(Collected data entries)

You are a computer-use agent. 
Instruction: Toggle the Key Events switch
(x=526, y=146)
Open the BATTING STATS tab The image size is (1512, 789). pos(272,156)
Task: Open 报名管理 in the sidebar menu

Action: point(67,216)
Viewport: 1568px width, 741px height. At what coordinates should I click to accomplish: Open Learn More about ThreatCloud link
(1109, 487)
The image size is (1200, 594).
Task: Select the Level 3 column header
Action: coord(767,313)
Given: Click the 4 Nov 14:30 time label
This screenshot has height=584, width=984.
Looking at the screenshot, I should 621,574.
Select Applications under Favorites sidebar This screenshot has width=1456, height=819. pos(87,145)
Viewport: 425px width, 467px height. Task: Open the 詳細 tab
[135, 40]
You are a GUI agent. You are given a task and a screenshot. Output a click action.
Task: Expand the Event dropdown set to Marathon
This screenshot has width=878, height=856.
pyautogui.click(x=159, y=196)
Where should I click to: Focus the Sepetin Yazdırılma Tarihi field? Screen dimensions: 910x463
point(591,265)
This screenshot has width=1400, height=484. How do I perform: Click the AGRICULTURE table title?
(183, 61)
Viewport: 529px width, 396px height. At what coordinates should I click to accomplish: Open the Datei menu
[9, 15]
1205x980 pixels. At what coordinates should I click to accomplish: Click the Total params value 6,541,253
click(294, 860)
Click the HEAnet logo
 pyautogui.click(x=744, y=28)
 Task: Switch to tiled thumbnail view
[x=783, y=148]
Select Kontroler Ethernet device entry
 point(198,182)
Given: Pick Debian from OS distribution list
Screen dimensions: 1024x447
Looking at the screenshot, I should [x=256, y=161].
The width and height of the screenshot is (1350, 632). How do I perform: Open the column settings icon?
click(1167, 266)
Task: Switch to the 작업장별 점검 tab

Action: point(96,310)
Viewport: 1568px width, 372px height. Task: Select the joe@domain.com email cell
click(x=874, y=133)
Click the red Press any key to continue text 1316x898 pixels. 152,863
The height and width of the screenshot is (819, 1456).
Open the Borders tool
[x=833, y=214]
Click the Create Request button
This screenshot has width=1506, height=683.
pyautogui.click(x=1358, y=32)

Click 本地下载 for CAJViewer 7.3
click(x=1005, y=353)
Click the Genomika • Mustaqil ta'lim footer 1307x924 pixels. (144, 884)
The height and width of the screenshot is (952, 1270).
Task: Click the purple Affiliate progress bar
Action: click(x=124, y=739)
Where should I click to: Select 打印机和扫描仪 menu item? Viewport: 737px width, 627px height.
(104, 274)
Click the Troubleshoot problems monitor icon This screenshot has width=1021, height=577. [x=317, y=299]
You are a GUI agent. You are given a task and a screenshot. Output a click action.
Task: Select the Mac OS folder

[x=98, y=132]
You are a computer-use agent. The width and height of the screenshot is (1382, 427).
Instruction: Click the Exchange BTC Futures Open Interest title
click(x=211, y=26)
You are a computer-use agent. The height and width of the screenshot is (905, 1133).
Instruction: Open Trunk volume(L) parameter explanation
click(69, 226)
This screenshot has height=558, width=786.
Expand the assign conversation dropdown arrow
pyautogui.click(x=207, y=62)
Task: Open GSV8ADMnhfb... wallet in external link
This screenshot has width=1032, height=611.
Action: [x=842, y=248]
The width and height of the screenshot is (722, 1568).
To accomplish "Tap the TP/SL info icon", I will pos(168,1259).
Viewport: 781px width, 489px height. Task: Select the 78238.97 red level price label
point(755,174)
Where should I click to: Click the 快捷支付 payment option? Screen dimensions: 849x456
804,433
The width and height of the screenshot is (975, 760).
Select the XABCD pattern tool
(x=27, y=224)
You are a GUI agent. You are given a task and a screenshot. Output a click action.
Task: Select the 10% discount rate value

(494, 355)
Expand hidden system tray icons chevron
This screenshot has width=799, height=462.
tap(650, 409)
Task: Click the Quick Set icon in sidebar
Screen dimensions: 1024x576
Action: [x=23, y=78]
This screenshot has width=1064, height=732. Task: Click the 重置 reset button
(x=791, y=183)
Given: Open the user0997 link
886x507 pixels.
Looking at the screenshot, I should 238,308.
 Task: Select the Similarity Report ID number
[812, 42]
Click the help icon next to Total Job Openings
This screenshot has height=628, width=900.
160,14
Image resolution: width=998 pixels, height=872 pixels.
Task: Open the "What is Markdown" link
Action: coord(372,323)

Activity
When you reach this point, go back and write out each record above exactly.

Your response
You are a computer-use agent. 
Instruction: Toggle the Key Events switch
(x=526, y=146)
Open the BATTING STATS tab The image size is (1512, 789). pos(272,156)
Task: Open 报名管理 in the sidebar menu

Action: point(67,216)
Viewport: 1568px width, 741px height. At what coordinates should I click to accomplish: Open Learn More about ThreatCloud link
(1109, 487)
The image size is (1200, 594).
Task: Select the Level 3 column header
Action: coord(767,313)
Given: Click the 4 Nov 14:30 time label
This screenshot has height=584, width=984.
Looking at the screenshot, I should 621,574.
Select Applications under Favorites sidebar This screenshot has width=1456, height=819. pos(87,145)
Viewport: 425px width, 467px height. Task: Open the 詳細 tab
[135, 40]
You are a GUI agent. You are given a task and a screenshot. Output a click action.
Task: Expand the Event dropdown set to Marathon
This screenshot has width=878, height=856.
pyautogui.click(x=159, y=196)
Where should I click to: Focus the Sepetin Yazdırılma Tarihi field? Screen dimensions: 910x463
point(591,265)
This screenshot has width=1400, height=484. How do I perform: Click the AGRICULTURE table title?
(183, 61)
Viewport: 529px width, 396px height. At what coordinates should I click to accomplish: Open the Datei menu
[9, 15]
1205x980 pixels. At what coordinates should I click to accomplish: Click the Total params value 6,541,253
click(294, 860)
Click the HEAnet logo
 pyautogui.click(x=744, y=28)
 Task: Switch to tiled thumbnail view
[x=783, y=148]
Select Kontroler Ethernet device entry
 point(198,182)
Given: Pick Debian from OS distribution list
Screen dimensions: 1024x447
Looking at the screenshot, I should [x=256, y=161].
The width and height of the screenshot is (1350, 632). How do I perform: Open the column settings icon?
click(1167, 266)
Task: Switch to the 작업장별 점검 tab

Action: point(96,310)
Viewport: 1568px width, 372px height. Task: Select the joe@domain.com email cell
click(x=874, y=133)
Click the red Press any key to continue text 1316x898 pixels. 152,863
The height and width of the screenshot is (819, 1456).
Open the Borders tool
[x=833, y=214]
Click the Create Request button
This screenshot has width=1506, height=683.
pyautogui.click(x=1358, y=32)

Click 本地下载 for CAJViewer 7.3
click(x=1005, y=353)
Click the Genomika • Mustaqil ta'lim footer 1307x924 pixels. (144, 884)
The height and width of the screenshot is (952, 1270).
Task: Click the purple Affiliate progress bar
Action: click(x=124, y=739)
Where should I click to: Select 打印机和扫描仪 menu item? Viewport: 737px width, 627px height.
(104, 274)
Click the Troubleshoot problems monitor icon This screenshot has width=1021, height=577. [x=317, y=299]
You are a GUI agent. You are given a task and a screenshot. Output a click action.
Task: Select the Mac OS folder

[x=98, y=132]
You are a computer-use agent. The width and height of the screenshot is (1382, 427).
Instruction: Click the Exchange BTC Futures Open Interest title
click(x=211, y=26)
You are a computer-use agent. The height and width of the screenshot is (905, 1133).
Instruction: Open Trunk volume(L) parameter explanation
click(69, 226)
This screenshot has height=558, width=786.
Expand the assign conversation dropdown arrow
pyautogui.click(x=207, y=62)
Task: Open GSV8ADMnhfb... wallet in external link
This screenshot has width=1032, height=611.
Action: [x=842, y=248]
The width and height of the screenshot is (722, 1568).
To accomplish "Tap the TP/SL info icon", I will pos(168,1259).
Viewport: 781px width, 489px height. Task: Select the 78238.97 red level price label
point(755,174)
Where should I click to: Click the 快捷支付 payment option? Screen dimensions: 849x456
804,433
The width and height of the screenshot is (975, 760).
Select the XABCD pattern tool
(x=27, y=224)
You are a GUI agent. You are given a task and a screenshot. Output a click action.
Task: Select the 10% discount rate value

(494, 355)
Expand hidden system tray icons chevron
This screenshot has width=799, height=462.
tap(650, 409)
Task: Click the Quick Set icon in sidebar
Screen dimensions: 1024x576
Action: [x=23, y=78]
This screenshot has width=1064, height=732. Task: Click the 重置 reset button
(x=791, y=183)
Given: Open the user0997 link
886x507 pixels.
Looking at the screenshot, I should 238,308.
 Task: Select the Similarity Report ID number
[812, 42]
Click the help icon next to Total Job Openings
This screenshot has height=628, width=900.
160,14
Image resolution: width=998 pixels, height=872 pixels.
Task: Open the "What is Markdown" link
Action: coord(372,323)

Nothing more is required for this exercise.